ELENCO ATTIVITÀ
1 – Secondo il brano sulla legge Zanettin, qual è il limite massimo fissato per la durata complessiva delle intercettazioni nel regime ordinario?
2 – Riporta senza modifiche tutto ciò che nel brano sulla legge Zanettin va da "Un passaggio che, secondo" giù fino a "proporzionalità della misura.".

BRANO FORNITO

★ ★ ★ ★ ★

È un nuovo terreno di scontro quello che si è aperto tra il Parlamento e la magistratura associata, con la pubblicazione in Gazzetta Ufficiale della legge 31 marzo 2025, n. 47 – meglio nota come “legge Zanettin” – che modifica la disciplina in materia di durata delle operazioni di intercettazione. La norma, approvata definitivamente alla Camera il 19 marzo scorso, entrerà in vigore il prossimo 24 aprile, ma già alimenta un acceso dibattito tra garantismo e efficientismo nel processo penale.

La legge introduce un limite massimo di 45 giorni alla durata complessiva delle intercettazioni nel regime ordinario, prorogabile solo se l’assoluta indispensabilità della misura è giustificata da «elementi specifici e concreti», oggetto di «espressa motivazione» da parte del Pubblico Ministero e sottoposti al vaglio del Giudice.

Un passaggio che, secondo la Giunta Unione Nazionale Camere Penali e l’Osservatorio Doppio Binario e Giusto Processo, rappresenta un tentativo chiaro di riequilibrare il sistema investigativo, ponendo un argine all’uso distorto delle intercettazioni e restituendo centralità al Giudice nel controllo della legalità e proporzionalità della misura.

Ma la reazione della magistratura associata è stata tutt’altro che conciliante. Il timore, dichiarato, è che il nuovo termine possa limitare l’efficacia delle indagini preliminari, generando un sistema troppo rigido e asimmetrico rispetto ai tempi lunghi concessi per l’intera fase investigativa.

Una posizione che, agli occhi dei firmatari della nota, tradisce «un’insofferenza verso ogni forma di controllo effettivo del Giudice sull’operato del Pubblico Ministero». È proprio questo, sottolineano, il nodo cruciale: «la novità vera è la richiesta di una reale motivazione, un onere rafforzato che eviti automatismi e garantisca la terzietà del Giudice».

Il nuovo art. 267, comma 3, c.p.p., diventa così uno snodo centrale del bilanciamento tra l’efficacia investigativa e i diritti fondamentali. Non solo dell’indagato, ma anche – e soprattutto – dei terzi estranei ai fatti oggetto d’indagine, sempre più spesso coinvolti da captazioni invasive.

★ ★ ★ ★ ★

DATI IN INGRESSO
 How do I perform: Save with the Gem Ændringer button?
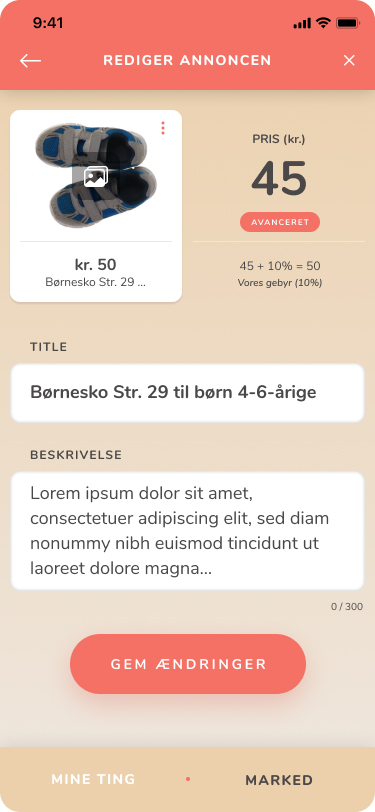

★ ★ ★ ★ ★

SOLUZIONI
1 – 45 giorni.

2 –
Un passaggio che, secondo la Giunta Unione Nazionale Camere Penali e l’Osservatorio Doppio Binario e Giusto Processo, rappresenta un tentativo chiaro di riequilibrare il sistema investigativo, ponendo un argine all’uso distorto delle intercettazioni e restituendo centralità al Giudice nel controllo della legalità e proporzionalità della misura.